Your final question comes from Christian Schwab – Craig-Hallum. Christian Schwab – Craig-Hallum: I would assume that the dividend is not at risk? Patrick O'Malley: No the dividend is not at risk. Right now there's no discussion about changing the dividend. Christian Schwab – Craig-Hallum: On heads, can you verify your strategy again between yours and TDK. I would assume that you're using your own heads on all of your notebook products.
Nothing has changed. Seagate heads will be in all of our products and TDK will be, I'll call it surgically, we're going to use them similar to our media model. That hasn't changed. The only thing that's changed is we started to ramp TDK. It will be 100% of representation of our HO in every drive and then it will be limited and surgical use of TDK and that's something that we're going to work out with them program to program generation and decide where we slot them. We've also agreed that we won't be specific in that regard. Christian Schwab – Craig-Hallum: On the OpEx side, you've mentioned the 11% goal. It appears that you're realistic that you're not going to get there by revenue growth in the near term. Can you give us any ideas of when in a general time frame? That a lot of people that are going to need to let go. Patrick O'Malley: 13%, if you take a look at historical revenue profiles, obviously you could model what you want but it would be a very tight year. We've already announced the Pittsburg. We continuing to look at activities because the only way you're going to get down to that level, 13% is excluding costs from the business. We under that process today. We're going through that. That's not going to be a quarterly process. That's going to be an ongoing process that's going to take this quarter. It's going to take next quarter. For a period of time we may have quarter to quarter announcements on these. It may be many as opposed to just one. I think that's how you would characterize that activities that you'll see. We talked about a two to three year plan on getting to 11%. I think Bill would certainly see how we do it quicker, but the one thing we're committed to is not to sacrifice our product leadership, our technology leadership. We remain committed to that, and that for most parts will be investments where we need those. Christian Schwab – Craig-Hallum: You think there's five weeks of inventory for the industry in the 3 1/2 inch side of the distribution channel? Patrick O'Malley: The industry might be slightly higher, but typically it's right around four for the industry. Christian Schwab – Craig-Hallum: The 2 1/2 inch 500 gigabyte free agent product, is that 100% your disc drive in it today?
Today it is but the first shipments were mixed. We had agreed that we were going to go into this Christmas with 500. We saw the three disc versions and we bought 15,000 to 20,000 back in April from a competitor that we put into the retail box. Our own plan for 500 was more like an October/November and Dave and team just pulled in it, so we actually shipped in September into retail our own two disc versions. Christian Schwab – Craig-Hallum: So you're not buying any from Samsung anymore?
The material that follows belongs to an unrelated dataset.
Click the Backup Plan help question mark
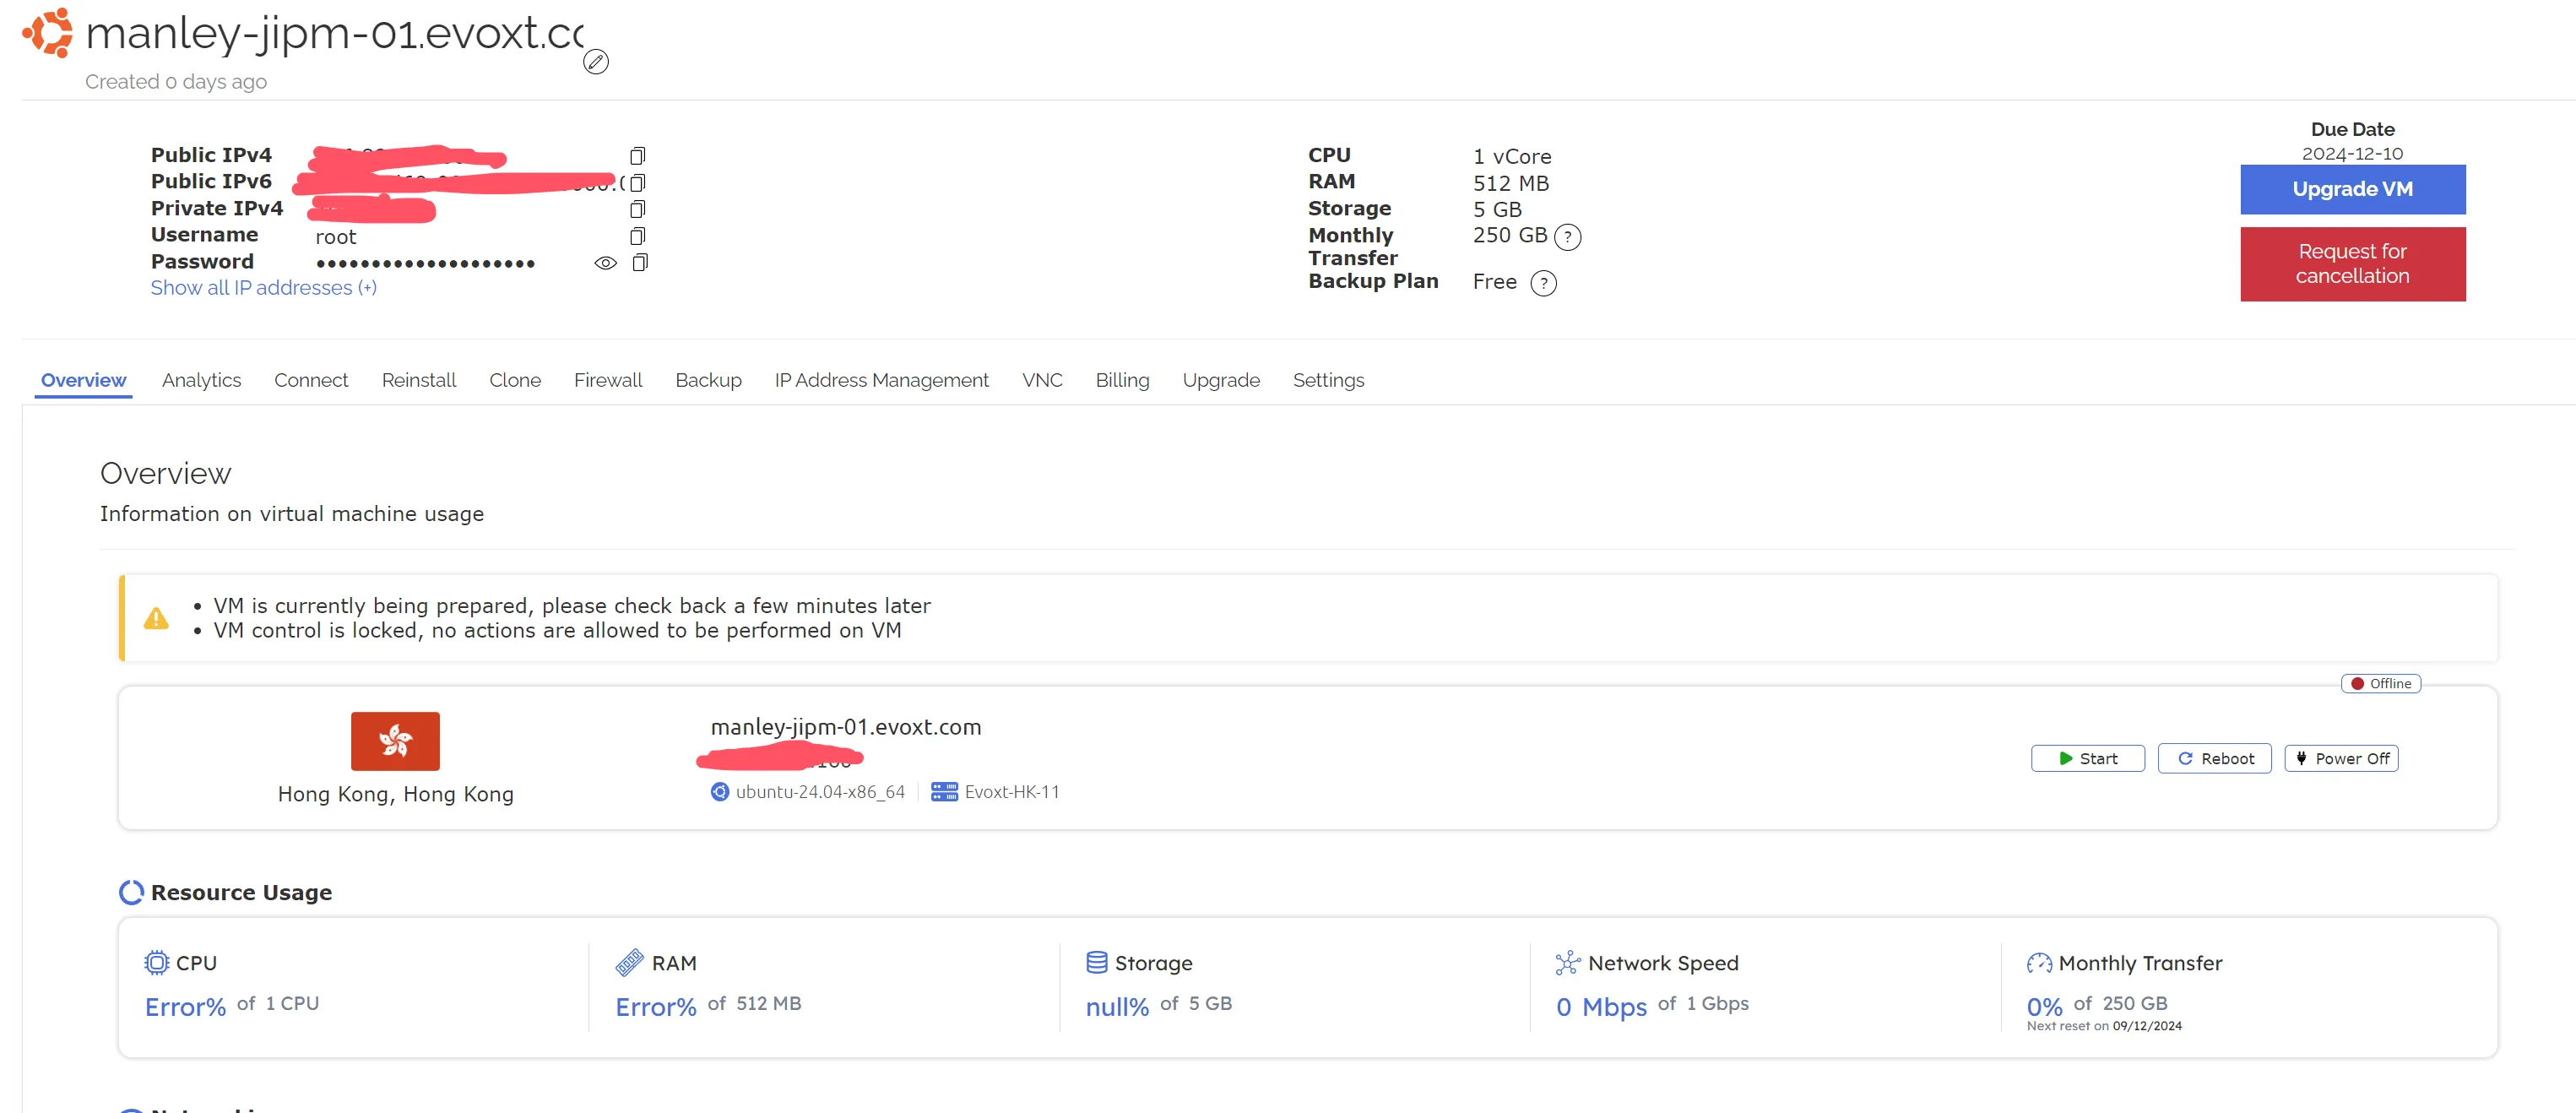Image resolution: width=2576 pixels, height=1113 pixels. (x=1544, y=283)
No we had a one shot buy. We stopped that in September. Christian Schwab – Craig-Hallum: When you look at the enterprise price market demand, are there any distinctions that you're seeing in the market place between the traditional 10 and 15 K market versus the enterprise SADA market?
I wouldn't think there's measurable change between them. There's still strong demand at the business critical space and other that what we've got in front of us for this quarter. 2 1/2 inch is probably on path of what we thought it would do from getting into the 3 1/2 inch space, but no radical changes. Christian Schwab – Craig-Hallum: But enterprise in the small foreign factor is still growing significantly.
That's the end of the call. Everybody hang in there.